It's 1 a.m. and you've waited an hour for the RamRide you called in for. Somebody who volunteers for the program calls in after you and gets priority over your ride. Would you be in favor of this policy?
The Associated Students of CSU senate debated Wednesday on a new proposed policy for RamRide that would reward repeat volunteers with priority rides.
The proposal, called "Thank you rides," was initiated as part of an effort to increase the number of volunteers by providing an incentive for prospective volunteers. The RamRide program frequently suffers from volunteer shortages.
Volunteers who worked a certain number of eight-hour shifts – the critical point was tentatively fixed at three – would receive a code for their complimentary priority ride. That code would not be transferable to other individuals.
Committee members quickly initiated a heated debate over whether the program would conflict with the "nonjudgmental" policy of RamRide.
"I feel this is completely going against the nonjudgmental basis of this program," Assistant Director of Advocacy Thea Rinard said. "One of my concerns is that, though we may not see it as a judgment, if we start making alternations right now to the program what does that bring to the future with possibly making other judgments?"
Others countered that the program had nothing to do with the nonjudgmental policy because that policy was only meant to defer RamRide operators from refusing rides to individuals participating in questionable activities.
"We're not judging those who don't volunteer, we're rewarding those individuals who do," said natural sciences senator Erik Healey. "I think it's about time to give those volunteers an incentive to volunteer."
Another logistical issue brought up was how to determine who would be eligible for the "Thank you rides." Many senators, along with ASCSU President Courtney Healey, agreed that the program should not apply to ASCSU members, who are mandated to volunteer for the program under their job description. Some also wanted to extend this to those who were ordered to volunteer for the program.
"It will be hard to judge who is doing it for the right reasons that we should thank them for," said RamRide director Kevin McBeth, noting that people volunteer for class, community service requirements and other reasons.
Others worried that excluding certain volunteers would lead to unethical and unfair exclusions.
Tommy Miles, RamRide assistant directors argued that wait times would be lengthened further by incorporating priority rides, which would lead to an unfair disadvantage for non-volunteers.
"I don't know how we can justify to them to say, 'hey, the reason your ride was so late was because other people volunteered,'" Miles said.

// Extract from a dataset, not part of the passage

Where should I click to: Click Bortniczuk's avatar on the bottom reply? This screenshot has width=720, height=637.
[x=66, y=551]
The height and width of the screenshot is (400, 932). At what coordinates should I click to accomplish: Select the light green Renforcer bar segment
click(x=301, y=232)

Some senators also expressed concern that longer wait periods may put individuals, especially females, in vulnerable situations or in danger.
Senator Rinard rhetorically asked how the program would affect "a female student who is in a dangerous situation and needs a ride home as soon as possible. You're making her wait longer because you are possibly giving priority to someone else."
However, ASCSU Vice President Jon Muller argued that, in theory, because the program would attract more volunteers, wait times would decrease in general and long wait periods may no longer be an issue.
"Right now we don't give emergency rides," senator Healey said. "If someone says they are in an emergency we advise that they call 911 so they can get there faster than us."
President Healey said the recommendations and concerns would be brought to the attention of RamRide before any policy decisions are made.
"It is a good idea," said intra-university senator Nick Thomas. "I would just implore you to be careful."